EXTRACT PROVIDED:

********************

The figure is a deliberately spectacular one: around €60 billion. That was the impressive total financial effort that Prime Minister Michel Barnier has planned to implement, from 2025 onwards, to restore France's public finances. This figure was unveiled on Wednesday, October 2, at a press briefing organized by the prime minister's office and the Finance Ministry. As the new prime minister had announced the day before, in his government policy statement, two-thirds of this financial adjustment should consist of savings measures and the remaining third of tax hikes. The details of the plan have been set out in a draft budget bill submitted to the High Council of Public Finances on Tuesday evening and which will, in principle, be disclosed on October 10.
This massive amount is, in part, a matter of presentation. In 2024, the country's public deficit is expected to reach 6.1% of its gross domestic product (GDP), according to the Finance Ministry's new forecasts. Bringing this deficit down to 5% of GDP by 2025, the target Barnier has set for himself, would require an adjustment of 1.1% of GDP – around €30 billion. Yet the government has chosen to use a different figure on which to base the calculations it has communicated. It has compared the target deficit with the predicted 2025 deficit figure if nothing is done – around 7% of GDP. Moving from this hypothetical 7% to the 5% would require some €60 billion.
Presenting such an imposing figure has allowed Barnier to stress the size of the hole in the public accounts he has inherited, and to highlight his own determination. In particular, the €40 billion in cuts planned over one year would serve as a response to all those on the right who have suspected the new government of giving in to the "easy way" through raising taxes.

********************

SUPPLIED INFORMATION:
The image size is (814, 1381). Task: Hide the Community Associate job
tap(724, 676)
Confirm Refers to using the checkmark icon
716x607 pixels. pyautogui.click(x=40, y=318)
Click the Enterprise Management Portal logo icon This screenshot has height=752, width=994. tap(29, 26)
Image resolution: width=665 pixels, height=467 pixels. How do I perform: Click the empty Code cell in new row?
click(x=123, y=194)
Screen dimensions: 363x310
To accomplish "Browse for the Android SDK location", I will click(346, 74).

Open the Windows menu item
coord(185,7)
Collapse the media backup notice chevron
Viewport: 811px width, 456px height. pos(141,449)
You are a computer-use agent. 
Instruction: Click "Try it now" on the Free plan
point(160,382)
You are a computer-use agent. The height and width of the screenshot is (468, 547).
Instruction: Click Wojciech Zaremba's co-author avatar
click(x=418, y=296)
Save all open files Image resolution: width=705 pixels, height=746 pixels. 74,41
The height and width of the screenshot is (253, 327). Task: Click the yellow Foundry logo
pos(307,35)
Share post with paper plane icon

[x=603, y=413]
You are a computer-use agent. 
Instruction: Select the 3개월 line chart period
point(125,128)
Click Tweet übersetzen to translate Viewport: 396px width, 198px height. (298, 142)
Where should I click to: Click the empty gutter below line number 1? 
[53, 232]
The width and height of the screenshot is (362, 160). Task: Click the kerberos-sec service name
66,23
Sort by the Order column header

********************

REQUIRED WORK:
1. In the article on Barnier's budget plan, what share of the financial adjustment should consist of savings measures?
2. Reproduce the article on Barnier's budget plan word for word from "Presenting such an" to "through raising taxes.".
The entries are separate material, unrelated to the article on Barnier's budget plan.

COMPLETED EXERCISE:
1. Two-thirds.

2.
Presenting such an imposing figure has allowed Barnier to stress the size of the hole in the public accounts he has inherited, and to highlight his own determination. In particular, the €40 billion in cuts planned over one year would serve as a response to all those on the right who have suspected the new government of giving in to the "easy way" through raising taxes.